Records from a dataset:
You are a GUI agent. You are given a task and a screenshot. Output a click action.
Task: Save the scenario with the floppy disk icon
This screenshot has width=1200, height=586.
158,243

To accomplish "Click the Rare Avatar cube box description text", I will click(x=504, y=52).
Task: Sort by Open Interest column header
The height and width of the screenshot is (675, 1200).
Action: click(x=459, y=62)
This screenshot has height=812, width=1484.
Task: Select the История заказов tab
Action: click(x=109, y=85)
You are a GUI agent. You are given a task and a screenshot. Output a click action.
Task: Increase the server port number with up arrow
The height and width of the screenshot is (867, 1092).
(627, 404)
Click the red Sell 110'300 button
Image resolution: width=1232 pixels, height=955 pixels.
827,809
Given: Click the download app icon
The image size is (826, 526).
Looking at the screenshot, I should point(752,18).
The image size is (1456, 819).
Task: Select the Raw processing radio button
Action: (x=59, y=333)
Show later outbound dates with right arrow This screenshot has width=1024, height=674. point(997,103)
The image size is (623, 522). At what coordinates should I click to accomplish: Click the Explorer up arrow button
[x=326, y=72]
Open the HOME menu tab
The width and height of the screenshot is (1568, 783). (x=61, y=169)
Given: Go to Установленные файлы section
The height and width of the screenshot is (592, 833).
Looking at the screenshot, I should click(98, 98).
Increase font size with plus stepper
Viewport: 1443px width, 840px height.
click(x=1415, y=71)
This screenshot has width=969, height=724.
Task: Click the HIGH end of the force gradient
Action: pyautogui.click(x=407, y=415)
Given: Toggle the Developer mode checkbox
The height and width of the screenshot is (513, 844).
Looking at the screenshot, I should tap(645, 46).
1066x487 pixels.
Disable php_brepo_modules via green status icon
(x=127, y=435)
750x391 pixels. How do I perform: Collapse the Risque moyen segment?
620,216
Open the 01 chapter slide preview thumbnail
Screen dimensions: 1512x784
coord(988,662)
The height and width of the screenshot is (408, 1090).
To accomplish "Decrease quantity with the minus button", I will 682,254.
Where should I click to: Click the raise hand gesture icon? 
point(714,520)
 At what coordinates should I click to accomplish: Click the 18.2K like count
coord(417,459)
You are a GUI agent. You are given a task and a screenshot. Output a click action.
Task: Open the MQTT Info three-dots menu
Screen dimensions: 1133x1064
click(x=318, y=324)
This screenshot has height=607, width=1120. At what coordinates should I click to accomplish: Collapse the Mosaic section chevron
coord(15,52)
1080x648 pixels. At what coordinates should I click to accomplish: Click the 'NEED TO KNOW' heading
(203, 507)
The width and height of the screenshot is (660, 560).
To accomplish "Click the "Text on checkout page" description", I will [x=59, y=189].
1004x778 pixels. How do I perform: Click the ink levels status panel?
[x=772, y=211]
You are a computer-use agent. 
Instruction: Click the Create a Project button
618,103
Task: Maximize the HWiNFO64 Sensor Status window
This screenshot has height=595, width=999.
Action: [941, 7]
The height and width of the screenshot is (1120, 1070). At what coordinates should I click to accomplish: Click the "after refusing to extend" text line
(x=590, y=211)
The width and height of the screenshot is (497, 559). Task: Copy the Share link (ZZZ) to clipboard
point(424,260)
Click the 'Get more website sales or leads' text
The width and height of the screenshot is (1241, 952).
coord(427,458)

**Problem statement**
Output the stretch of the material above from the line containing "The width and height of the screenshot is (497, 559)." through the end of the material, unchanged.

**Answer to this task**
The width and height of the screenshot is (497, 559). Task: Copy the Share link (ZZZ) to clipboard
point(424,260)
Click the 'Get more website sales or leads' text
The width and height of the screenshot is (1241, 952).
coord(427,458)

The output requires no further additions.